F
AI

Gen AI RAG Engineer

Faze 3 Consulting · القاهرة, C, EG

Actively hiring Posted about 1 month ago

About Our Client

Our client is an established management consulting firm working with government,

financial services, and enterprise clients across the GCC and wider MENA

region.

The Team You'd Be Joining

A rapidly growing, ambitious AI engineering team being built from the ground up

to design and ship the AI products at the centre of the client’s consulting

work. As an early hire in this build, you will help shape both the technical

foundations and the engineering culture of the function.

The Role

This role builds and optimises retrieval-augmented generation pipelines and

LLM-based applications end-to-end — chunking, embeddings, retrieval logic,

prompt orchestration, LLM integration, and the evaluation loops that keep

production AI honest. You are the practitioner who turns a research-paper

architecture into a production system meeting real targets for latency, cost,

accuracy, and hallucination control.

This is a hands-on engineering role, not research. The team ships into live client

engagements against measured outcomes — not demos, not proofs of concept.

**Mandatory Requirements

Education.**

Bachelor’s in Computer Science (or very similar/related) from a Tier 1 / Tier 2 university. Master’s preferred. “Very similar/related” includes Software Engineering, Computer Engineering, Information Systems, Mechatronics, Applied Mathematics with software focus, and similar substantively quantitative or CS-equivalent engineering disciplines.

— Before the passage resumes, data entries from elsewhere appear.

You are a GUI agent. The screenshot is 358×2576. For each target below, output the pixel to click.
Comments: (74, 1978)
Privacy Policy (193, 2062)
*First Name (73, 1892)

Experience: 5–10 years in software engineering, with at least 2 years on production GenAI / LLM applications and 12+ months specifically on retrieval-augmented systems.

Core technical:

  • Strong Python
  • Deep working knowledge of LLM APIs and embeddings
  • Vector databases
  • Prompt engineering
  • API integration

Mandatory certifications: “Generative AI with LLMs” (DeepLearning.AI).

Engineering discipline: Production RAG without an evaluation loop is not engineering. Evidence of formal evaluation pipelines (RAGAS, custom eval sets, regression tests) is expected at interview.

Languages: Proficiency in English is required.

Strong Plus:

  • “LangChain for LLM Application Development” certification (DeepLearning.AI).
  • LangChain or LlamaIndex framework experience at production scale.
  • Reranking models in production use — Cohere Rerank, cross-encoders, ColBERT, orfine-tuned rerankers.
  • Hybrid retrieval design (dense + sparse / BM25 / RRF).
  • Fine-tuned or domain-adapted embedding models.
  • Agentic / tool-use orchestration in production.
  • Hallucination evaluation tooling — RAGAS, TruLens, custom eval pipelines.
  • Cost / latency tuning experience — prompt caching, model routing, semantic cache.
  • Optional certifications: NLP / Transformers (Hugging Face), Vector Database(Pinecone).
  • A live GitHub with working RAG implementations.
  • Arabic-language RAG experience.

How to Apply

Click on Apply and complete our application form (designed to be quick and easy). You will be asked you to upload your CV and also provide a 300-word narrative describing one RAG pipeline or LLM-based application you took from concept to production — use case, retrieval and orchestration design, evaluation methodology, deployment, and measurable adoption or quality outcomes. A GitHub link with working RAG code is welcomed but optional.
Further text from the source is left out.